EXTRAIT:
-=-=-

CA Pau, 2e ch. sect. 1, 14 janvier 2008, n° 06/00953

PAU

Arrêt

Confirmation

PARTIES

Demandeur :

France Telecom (SA)

COMPOSITION DE LA JURIDICTION

Président :

M. Larque

Conseiller :

M. Tribot Laspiere

Avoué :

SCP de Ginestet, Duale et Ligney

Avocats :

Me Le Heuzey, Me Fabre

CA Pau n° 06/00953

13 janvier 2008

FAITS, PROCÉDURE, PRÉTENTIONS ET MOYENS DES PARTIES

Par jugement du 03 juillet 2002, le jugement du tribunal de commerce de Dax a ouvert une procédure de redressement judiciaire à l'égard de la société GELADOUR, dont l'activité s'exerçait à travers une dizaine d'établissements secondaires sur la France, et a désigné Me LIVOLSI en qualité d'administrateur avec une mission d'assistance.

Par lettre recommandée avec demande d'avis de réception du 12 juillet 2002, la société FRANCE TELECOM a mis en demeure l'administrateur d'opter sur la poursuite ou la non poursuite des contrats d'abonnements téléphoniques en cours, en application de l'article L. 621-28 du Code de commerce.

Par lettre recommandée avec demande d'avis de réception du 09 août 2002, l'administrateur a demandé la poursuite des contrats 'pendant toute la période d'activité autorisée par le tribunal dans le cadre du redressement judiciaire'.

Par lettre recommandée avec demande d'avis de réception du 11 octobre 2002, l'administrateur a demandé la résiliation de 3 lignes et le maintien des autres.

Par jugement du 13 novembre 2002, le tribunal de commerce a arrêté un plan de redressement par voie de cession partielle de certains sites, désigné Me LIVOLSI en qualité de commissaire à l'exécution du plan et a autorisé la poursuite d'activité des quatre derniers sites non compris dans le plan.

Par lettre recommandée avec demande d'avis de réception du 18 décembre 2002, l'administrateur a informé la société FRANCE TELECOM de la résiliation d'un certain nombre de contrats non repris par le cessionnaire, du transfert des autres et a demandé le maintien des lignes nécessaires à la poursuite d'activité dans les quatre derniers sites.

Par jugement du 29 janvier 2003, le tribunal de commerce a ordonné la cessation d'activité des derniers sites.

Par lettre recommandée avec demande d'avis de réception du 04 avril 2003, l'administrateur a avisé la société FRANCE TELECOM que les lignes de ces sites 'cessaient leurs effets à compter du 1er février 2003.

Par lettre recommandée avec demande d'avis de réception du 03 avril 2003, réitérée le 21 mai et le 13 novembre 2003, la société FRANCE TELECOM a mis en demeure Me LIVOLSI, commissaire à l'exécution du plan, de payer la somme de 8.504,28 euros au titre des factures impayées émises depuis le mois d'octobre 2002 jusqu'au mois de février 2003.

Ne recevant aucun paiement et estimant que l'administrateur avait engagé sa responsabilité en exigeant la poursuite des contrats sans s'assurer que l'entreprise disposait de la trésorerie suffisante, la société FRANCE TELECOM a fait assigner Me LIVOLSI par devant le tribunal de grande instance de Bayonne.

-=-=-

DOCUMENTS PRÉSENTÉS:
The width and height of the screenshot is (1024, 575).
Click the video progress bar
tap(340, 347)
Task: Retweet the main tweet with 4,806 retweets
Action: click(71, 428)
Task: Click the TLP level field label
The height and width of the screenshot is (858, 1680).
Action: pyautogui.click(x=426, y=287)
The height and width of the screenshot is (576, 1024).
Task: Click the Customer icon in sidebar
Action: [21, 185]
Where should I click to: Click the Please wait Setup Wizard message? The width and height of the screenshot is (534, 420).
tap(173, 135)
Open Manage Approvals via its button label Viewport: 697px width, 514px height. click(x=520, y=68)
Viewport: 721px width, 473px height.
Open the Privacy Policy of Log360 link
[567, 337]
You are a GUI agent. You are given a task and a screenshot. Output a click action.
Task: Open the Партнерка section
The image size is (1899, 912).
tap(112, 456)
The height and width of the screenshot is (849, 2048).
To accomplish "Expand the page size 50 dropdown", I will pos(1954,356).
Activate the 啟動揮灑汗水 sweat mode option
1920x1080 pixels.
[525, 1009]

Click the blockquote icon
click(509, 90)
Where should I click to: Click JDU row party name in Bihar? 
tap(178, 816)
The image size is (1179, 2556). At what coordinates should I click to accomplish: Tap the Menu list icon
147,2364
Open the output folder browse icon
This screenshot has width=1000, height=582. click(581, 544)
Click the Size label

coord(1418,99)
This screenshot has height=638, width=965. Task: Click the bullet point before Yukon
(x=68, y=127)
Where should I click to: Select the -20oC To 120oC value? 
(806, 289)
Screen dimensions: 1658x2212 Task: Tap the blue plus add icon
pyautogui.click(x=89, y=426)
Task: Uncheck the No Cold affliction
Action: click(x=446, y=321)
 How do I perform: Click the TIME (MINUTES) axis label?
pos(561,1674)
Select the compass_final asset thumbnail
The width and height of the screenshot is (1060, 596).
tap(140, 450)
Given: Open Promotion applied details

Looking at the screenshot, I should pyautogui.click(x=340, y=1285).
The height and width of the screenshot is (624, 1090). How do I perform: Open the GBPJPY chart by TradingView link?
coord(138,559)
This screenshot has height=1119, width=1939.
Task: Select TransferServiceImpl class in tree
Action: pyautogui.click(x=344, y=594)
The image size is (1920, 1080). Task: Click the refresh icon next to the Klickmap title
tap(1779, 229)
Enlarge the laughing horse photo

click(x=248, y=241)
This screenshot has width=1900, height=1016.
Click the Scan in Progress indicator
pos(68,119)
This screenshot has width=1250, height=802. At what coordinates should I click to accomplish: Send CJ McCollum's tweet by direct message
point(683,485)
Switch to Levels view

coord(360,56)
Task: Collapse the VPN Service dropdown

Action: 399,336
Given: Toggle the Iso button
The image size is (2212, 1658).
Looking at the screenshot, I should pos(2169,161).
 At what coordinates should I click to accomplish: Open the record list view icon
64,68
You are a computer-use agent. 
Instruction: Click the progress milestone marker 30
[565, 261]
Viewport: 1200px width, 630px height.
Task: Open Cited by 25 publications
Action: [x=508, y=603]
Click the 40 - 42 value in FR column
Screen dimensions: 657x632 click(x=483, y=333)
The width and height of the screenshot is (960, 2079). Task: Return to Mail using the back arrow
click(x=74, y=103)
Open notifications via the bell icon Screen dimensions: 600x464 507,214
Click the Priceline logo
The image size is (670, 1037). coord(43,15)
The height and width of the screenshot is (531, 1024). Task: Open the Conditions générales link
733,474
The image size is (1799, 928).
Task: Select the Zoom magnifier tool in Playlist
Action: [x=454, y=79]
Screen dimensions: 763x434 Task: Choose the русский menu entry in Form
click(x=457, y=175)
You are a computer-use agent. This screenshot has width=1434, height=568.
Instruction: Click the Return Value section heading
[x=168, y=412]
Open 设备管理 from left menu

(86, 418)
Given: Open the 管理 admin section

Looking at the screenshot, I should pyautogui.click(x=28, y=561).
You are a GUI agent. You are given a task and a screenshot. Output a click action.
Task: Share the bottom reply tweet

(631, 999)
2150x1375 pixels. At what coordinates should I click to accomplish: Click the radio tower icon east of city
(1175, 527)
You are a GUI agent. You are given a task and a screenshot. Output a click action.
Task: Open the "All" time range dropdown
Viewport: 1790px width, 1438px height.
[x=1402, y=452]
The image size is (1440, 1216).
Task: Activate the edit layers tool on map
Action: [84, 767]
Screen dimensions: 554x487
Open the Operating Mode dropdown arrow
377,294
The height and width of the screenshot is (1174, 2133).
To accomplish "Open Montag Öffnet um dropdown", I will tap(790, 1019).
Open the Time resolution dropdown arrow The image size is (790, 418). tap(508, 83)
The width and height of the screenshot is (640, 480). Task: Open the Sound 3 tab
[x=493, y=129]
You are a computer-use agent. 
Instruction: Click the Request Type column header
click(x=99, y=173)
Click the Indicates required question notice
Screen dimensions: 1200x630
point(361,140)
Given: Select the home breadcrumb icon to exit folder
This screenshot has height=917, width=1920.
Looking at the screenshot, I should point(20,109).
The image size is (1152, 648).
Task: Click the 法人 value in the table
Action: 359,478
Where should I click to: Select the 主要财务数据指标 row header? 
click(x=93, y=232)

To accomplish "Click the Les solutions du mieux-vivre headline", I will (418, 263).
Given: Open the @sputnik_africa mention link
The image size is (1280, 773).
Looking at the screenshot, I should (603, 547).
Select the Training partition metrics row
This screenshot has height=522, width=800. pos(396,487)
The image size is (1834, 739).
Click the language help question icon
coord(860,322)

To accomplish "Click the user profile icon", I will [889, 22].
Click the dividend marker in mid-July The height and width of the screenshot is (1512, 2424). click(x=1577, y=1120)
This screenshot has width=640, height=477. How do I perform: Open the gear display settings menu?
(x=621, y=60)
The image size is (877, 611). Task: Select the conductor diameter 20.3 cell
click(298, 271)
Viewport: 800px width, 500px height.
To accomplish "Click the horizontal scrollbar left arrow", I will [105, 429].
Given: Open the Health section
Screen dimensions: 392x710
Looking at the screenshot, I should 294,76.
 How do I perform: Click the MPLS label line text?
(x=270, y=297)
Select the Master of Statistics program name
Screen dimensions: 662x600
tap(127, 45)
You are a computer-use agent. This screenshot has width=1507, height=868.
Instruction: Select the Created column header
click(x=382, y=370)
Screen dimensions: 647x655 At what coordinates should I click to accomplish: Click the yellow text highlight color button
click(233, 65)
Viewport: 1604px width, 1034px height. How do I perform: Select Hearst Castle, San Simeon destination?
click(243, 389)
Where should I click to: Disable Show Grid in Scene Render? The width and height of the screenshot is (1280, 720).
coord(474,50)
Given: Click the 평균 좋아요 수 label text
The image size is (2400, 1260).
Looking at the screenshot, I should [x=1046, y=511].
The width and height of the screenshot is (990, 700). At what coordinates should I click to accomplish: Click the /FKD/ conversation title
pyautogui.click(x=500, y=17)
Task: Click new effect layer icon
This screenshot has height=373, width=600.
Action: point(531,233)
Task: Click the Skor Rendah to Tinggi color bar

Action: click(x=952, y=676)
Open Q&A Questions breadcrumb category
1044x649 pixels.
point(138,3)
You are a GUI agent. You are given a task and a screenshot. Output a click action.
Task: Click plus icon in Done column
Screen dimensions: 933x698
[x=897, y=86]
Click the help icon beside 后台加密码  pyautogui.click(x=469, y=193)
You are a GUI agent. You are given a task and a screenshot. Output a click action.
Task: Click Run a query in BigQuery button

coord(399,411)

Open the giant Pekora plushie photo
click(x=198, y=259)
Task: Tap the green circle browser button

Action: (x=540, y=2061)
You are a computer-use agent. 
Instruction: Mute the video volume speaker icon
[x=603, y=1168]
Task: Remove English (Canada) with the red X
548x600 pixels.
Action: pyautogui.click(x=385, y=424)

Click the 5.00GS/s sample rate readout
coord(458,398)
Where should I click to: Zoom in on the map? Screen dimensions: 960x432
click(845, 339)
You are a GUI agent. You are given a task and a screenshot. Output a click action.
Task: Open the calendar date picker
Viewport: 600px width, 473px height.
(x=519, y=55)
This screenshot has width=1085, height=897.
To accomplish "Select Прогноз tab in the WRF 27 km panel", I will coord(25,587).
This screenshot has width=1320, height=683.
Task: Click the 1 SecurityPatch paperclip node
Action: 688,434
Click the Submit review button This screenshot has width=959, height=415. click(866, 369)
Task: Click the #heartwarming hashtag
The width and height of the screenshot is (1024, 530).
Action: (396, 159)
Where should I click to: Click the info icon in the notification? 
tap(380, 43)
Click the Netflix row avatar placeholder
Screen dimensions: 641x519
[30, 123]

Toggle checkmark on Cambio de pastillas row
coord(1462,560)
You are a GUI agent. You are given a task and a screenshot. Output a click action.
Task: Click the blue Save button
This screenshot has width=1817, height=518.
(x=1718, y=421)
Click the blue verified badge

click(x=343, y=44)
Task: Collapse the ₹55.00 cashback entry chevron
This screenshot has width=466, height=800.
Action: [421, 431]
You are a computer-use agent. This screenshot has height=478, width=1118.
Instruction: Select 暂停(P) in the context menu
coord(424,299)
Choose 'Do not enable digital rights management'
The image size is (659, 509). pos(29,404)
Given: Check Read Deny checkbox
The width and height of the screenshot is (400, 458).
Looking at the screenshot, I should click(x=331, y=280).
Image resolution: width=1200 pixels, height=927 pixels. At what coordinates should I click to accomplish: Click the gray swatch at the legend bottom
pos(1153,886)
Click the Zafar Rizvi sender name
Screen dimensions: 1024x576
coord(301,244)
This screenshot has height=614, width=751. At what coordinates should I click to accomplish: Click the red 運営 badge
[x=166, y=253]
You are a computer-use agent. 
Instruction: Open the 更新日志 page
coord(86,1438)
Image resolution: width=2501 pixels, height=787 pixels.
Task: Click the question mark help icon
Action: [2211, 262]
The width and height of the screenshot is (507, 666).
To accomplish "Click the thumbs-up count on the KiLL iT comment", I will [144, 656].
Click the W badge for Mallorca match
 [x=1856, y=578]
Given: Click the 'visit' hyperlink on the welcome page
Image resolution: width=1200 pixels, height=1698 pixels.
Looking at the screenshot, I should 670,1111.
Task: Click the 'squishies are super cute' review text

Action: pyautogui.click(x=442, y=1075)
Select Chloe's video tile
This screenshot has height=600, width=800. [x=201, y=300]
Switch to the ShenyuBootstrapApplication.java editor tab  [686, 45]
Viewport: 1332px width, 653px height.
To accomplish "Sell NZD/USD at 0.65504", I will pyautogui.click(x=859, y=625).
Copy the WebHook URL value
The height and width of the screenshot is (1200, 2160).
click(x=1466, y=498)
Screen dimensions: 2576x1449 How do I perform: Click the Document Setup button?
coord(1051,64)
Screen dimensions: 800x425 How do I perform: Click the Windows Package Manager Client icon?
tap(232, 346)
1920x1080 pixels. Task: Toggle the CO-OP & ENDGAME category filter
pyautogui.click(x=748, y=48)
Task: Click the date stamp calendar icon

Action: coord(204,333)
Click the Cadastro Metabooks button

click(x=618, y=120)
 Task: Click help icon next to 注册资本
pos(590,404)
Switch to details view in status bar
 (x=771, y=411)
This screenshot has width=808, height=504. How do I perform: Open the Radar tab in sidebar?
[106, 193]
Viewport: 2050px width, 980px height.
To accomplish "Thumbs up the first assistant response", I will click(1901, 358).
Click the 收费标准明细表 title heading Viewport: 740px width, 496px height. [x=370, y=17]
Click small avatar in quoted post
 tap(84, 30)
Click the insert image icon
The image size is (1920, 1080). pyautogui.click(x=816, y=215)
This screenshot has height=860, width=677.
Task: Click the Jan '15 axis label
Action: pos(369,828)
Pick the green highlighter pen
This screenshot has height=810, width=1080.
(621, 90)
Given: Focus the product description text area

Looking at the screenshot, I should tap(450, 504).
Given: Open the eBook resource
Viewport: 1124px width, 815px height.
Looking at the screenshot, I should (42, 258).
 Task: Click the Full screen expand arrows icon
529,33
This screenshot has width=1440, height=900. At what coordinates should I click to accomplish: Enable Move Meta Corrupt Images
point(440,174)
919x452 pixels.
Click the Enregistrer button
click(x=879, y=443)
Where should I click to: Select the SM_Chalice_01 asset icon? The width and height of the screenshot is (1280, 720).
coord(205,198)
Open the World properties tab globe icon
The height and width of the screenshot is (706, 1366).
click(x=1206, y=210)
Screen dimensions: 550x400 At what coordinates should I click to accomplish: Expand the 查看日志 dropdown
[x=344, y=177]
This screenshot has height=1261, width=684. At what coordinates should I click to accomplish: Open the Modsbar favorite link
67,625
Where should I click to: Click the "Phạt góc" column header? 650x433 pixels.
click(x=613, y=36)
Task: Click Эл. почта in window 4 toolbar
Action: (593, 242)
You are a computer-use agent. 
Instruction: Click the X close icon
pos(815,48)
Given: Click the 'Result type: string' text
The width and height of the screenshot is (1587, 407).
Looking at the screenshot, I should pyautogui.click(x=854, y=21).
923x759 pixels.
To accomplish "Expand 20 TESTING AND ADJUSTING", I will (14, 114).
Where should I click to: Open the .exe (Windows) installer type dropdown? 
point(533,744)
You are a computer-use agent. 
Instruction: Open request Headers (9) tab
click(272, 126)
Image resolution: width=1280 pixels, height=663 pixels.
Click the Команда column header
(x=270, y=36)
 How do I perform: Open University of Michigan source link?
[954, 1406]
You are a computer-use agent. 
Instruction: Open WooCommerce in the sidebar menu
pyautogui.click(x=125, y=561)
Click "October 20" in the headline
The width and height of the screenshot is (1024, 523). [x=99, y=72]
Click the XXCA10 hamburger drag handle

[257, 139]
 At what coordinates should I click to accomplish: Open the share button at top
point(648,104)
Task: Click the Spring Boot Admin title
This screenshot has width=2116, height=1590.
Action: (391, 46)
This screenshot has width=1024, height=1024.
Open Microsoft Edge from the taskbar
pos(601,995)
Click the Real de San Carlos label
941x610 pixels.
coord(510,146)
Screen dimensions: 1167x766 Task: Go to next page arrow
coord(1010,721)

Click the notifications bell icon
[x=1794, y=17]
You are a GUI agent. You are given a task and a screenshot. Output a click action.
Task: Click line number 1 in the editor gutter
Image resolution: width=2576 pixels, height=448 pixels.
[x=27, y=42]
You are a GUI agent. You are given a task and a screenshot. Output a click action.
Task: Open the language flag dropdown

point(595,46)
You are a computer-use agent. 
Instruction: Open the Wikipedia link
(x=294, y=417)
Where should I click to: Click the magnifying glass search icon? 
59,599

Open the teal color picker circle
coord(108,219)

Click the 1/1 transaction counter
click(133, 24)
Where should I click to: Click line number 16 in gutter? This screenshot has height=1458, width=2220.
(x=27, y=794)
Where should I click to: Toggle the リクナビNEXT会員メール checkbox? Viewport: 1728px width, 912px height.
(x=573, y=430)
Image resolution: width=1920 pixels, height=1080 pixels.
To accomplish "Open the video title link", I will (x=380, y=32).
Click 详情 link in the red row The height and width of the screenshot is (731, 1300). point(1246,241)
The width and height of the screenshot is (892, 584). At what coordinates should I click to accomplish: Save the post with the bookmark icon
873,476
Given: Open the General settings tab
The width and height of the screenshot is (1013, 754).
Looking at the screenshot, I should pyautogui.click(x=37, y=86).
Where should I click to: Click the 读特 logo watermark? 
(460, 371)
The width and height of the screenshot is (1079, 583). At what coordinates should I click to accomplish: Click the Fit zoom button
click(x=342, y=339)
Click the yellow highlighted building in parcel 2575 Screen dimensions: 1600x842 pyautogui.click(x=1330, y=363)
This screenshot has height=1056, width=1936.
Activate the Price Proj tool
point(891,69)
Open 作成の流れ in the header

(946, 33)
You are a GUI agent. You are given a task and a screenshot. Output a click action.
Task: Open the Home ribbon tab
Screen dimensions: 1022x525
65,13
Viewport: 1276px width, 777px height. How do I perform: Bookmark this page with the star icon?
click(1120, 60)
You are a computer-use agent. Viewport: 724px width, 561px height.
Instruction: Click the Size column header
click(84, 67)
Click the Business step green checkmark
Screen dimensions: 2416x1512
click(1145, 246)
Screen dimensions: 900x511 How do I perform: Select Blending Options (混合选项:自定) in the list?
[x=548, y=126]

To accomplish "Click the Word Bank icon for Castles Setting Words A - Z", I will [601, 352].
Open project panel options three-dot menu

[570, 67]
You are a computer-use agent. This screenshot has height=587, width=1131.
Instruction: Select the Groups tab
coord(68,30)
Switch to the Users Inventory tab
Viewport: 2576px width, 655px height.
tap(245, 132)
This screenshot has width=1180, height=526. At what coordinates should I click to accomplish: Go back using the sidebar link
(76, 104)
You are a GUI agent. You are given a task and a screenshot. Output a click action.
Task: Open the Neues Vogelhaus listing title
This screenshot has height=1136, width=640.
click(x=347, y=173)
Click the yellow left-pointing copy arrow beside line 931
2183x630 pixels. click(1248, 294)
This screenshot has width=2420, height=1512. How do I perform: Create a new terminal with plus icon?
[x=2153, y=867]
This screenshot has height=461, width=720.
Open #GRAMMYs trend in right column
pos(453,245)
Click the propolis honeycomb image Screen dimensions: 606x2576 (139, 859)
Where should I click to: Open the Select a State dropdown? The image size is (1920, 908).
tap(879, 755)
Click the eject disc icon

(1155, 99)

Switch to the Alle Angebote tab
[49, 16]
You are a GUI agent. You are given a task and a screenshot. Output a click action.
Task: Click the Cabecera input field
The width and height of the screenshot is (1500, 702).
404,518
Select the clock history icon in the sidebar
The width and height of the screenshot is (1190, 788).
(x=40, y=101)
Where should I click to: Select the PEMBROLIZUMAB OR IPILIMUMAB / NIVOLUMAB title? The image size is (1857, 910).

-=-=-

LISTE DES TÂCHES:
1. Dans l'extrait, quel tribunal a ouvert la procédure de redressement judiciaire contre la société GELADOUR ?
2. D'après l'extrait, pourquoi la société FRANCE TELECOM a-t-elle fait assigner Me LIVOLSI ? Répondez en une à trois phrases.
3. Reprenez dans l'extrait le passage allant de "Par lettre recommandée avec demande d'avis de réception du 09" jusqu'à "dans le plan.", en renommant "quatre derniers sites" en "quatre sites restants".

RÉPONSES PAR TÂCHE:
1. Le tribunal de commerce de Dax l'a ouverte, par jugement du 03 juillet 2002.

2. Elle ne recevait aucun paiement. Elle estimait aussi que l'administrateur avait engagé sa responsabilité en exigeant la poursuite des contrats sans s'assurer que l'entreprise disposait d'une trésorerie suffisante.

3.
Par lettre recommandée avec demande d'avis de réception du 09 août 2002, l'administrateur a demandé la poursuite des contrats 'pendant toute la période d'activité autorisée par le tribunal dans le cadre du redressement judiciaire'.

Par lettre recommandée avec demande d'avis de réception du 11 octobre 2002, l'administrateur a demandé la résiliation de 3 lignes et le maintien des autres.

Par jugement du 13 novembre 2002, le tribunal de commerce a arrêté un plan de redressement par voie de cession partielle de certains sites, désigné Me LIVOLSI en qualité de commissaire à l'exécution du plan et a autorisé la poursuite d'activité des quatre sites restants non compris dans le plan.